The cluster_info.json that I have question is Example A, B and C from the documentation.

The documentation is not clear and not giving enough information.
Just some example configurations without any explanation does not help user to understand how to setup the json file.

My questions are

Which cluster_info.json templates should I use?
Under what circumstance that I should provide cache_path, send_cmd_tpl and transfer_cmd_tpl? (in the cluster_info.json)

Espically confusing is “send_cmd_tpl” : “ssh loginnode {{ command }}”.

Am I suppose to replace loginnode with the actual server ip or fqdn?
What about the {{ command }} part?
I understand that is jinja2 template syntax, but what would be the command?

(We have a slurm on our cluster, and installed cryosparc worker to the clusters using spack.)

Thank you for advance for answering.

wtempel · October 21, 2022, 10:03pm

In a simple case where the CryoSPARC master host is also a cluster job submission/control host, the definition would literally be:
"send_cmd_tpl": "{{ command }}"
CryoSPARC would then replace the template variable {{ command }} with the appropriate cluster management command for local execution instead of sending the cluster management command to a remote host.
The variables are described in this section of the guide.

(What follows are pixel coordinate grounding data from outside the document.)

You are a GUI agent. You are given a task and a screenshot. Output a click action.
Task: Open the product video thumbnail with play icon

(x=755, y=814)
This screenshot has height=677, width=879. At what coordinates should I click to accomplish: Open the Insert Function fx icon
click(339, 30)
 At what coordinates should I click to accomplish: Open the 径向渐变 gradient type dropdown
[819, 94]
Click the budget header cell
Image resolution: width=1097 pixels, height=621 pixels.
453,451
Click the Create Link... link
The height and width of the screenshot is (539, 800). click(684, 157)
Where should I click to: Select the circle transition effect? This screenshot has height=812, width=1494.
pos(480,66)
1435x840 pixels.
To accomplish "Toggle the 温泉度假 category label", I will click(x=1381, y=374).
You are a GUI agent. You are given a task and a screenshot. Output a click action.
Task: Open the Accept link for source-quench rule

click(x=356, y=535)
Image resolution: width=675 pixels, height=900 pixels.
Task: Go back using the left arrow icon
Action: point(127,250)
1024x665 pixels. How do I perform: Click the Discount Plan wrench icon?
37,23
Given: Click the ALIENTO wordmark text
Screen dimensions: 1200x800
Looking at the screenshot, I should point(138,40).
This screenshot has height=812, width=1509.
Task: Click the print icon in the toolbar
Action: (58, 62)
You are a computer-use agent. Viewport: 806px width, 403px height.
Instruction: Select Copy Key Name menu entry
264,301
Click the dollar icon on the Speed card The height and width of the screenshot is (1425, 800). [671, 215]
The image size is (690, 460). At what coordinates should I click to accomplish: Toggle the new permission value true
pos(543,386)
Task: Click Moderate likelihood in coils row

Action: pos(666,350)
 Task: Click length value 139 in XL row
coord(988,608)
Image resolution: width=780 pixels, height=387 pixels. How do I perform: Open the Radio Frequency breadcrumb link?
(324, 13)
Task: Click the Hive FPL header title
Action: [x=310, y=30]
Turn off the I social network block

questionfromwork · October 27, 2022, 10:05am

Thank you.

In my case, the master is on a cloud instance (the master is not installed on the cluster).
I believe that I have to provide the ssh login detail there before the jinja2 template syntax {{ command }}.
What about the ssh key? Where should I save my ssh key so that Cryosparc master can access it?
The .ssh path of the user that have access to the cluster?
For example, the user is cryosparc_cluster_user.
Then I should create the same user on the master node (the system that hosting the master node) and put the ssh key under that user .ssh directory?

We use Linux system.

Thank you.

wtempel · October 27, 2022, 3:33pm

Even with the master in the cloud and separate from the cluster, it is still assumed that the master and cluster nodes can access the same bulk storage under a common identity and a common path. In other words, cryosparc_cluster_user is also running the CryoSPARC master processes and has the same user id as on the cluster. Is this the case?
The private ssh key must be stored securely. It need not be and should not be stored on the shared bulk storage. Once you have decided on a secure path (on the master’s root file system, for example), make that path readable only to the Linux account that’s running the master processes, and include the path like this in cluster_info.json:

"send_cmd_tpl": "ssh -i /secrets/cryosparc_ssh_key cluster_submit_host {{ command }}"

Assuming

A shared identity and username between the Linux user running the master and the cluster user submitting cluster jobs
The file /secrets/cryosparc_ssh_key is readable to only cryosparc_cluster_user (on the CryoSPARC master in the cloud) and holds the private key

questionfromwork · November 4, 2022, 10:49am

Thanks. I realize that is normal ssh command, I was able to connect to cluster with -i to provide the ssh key path.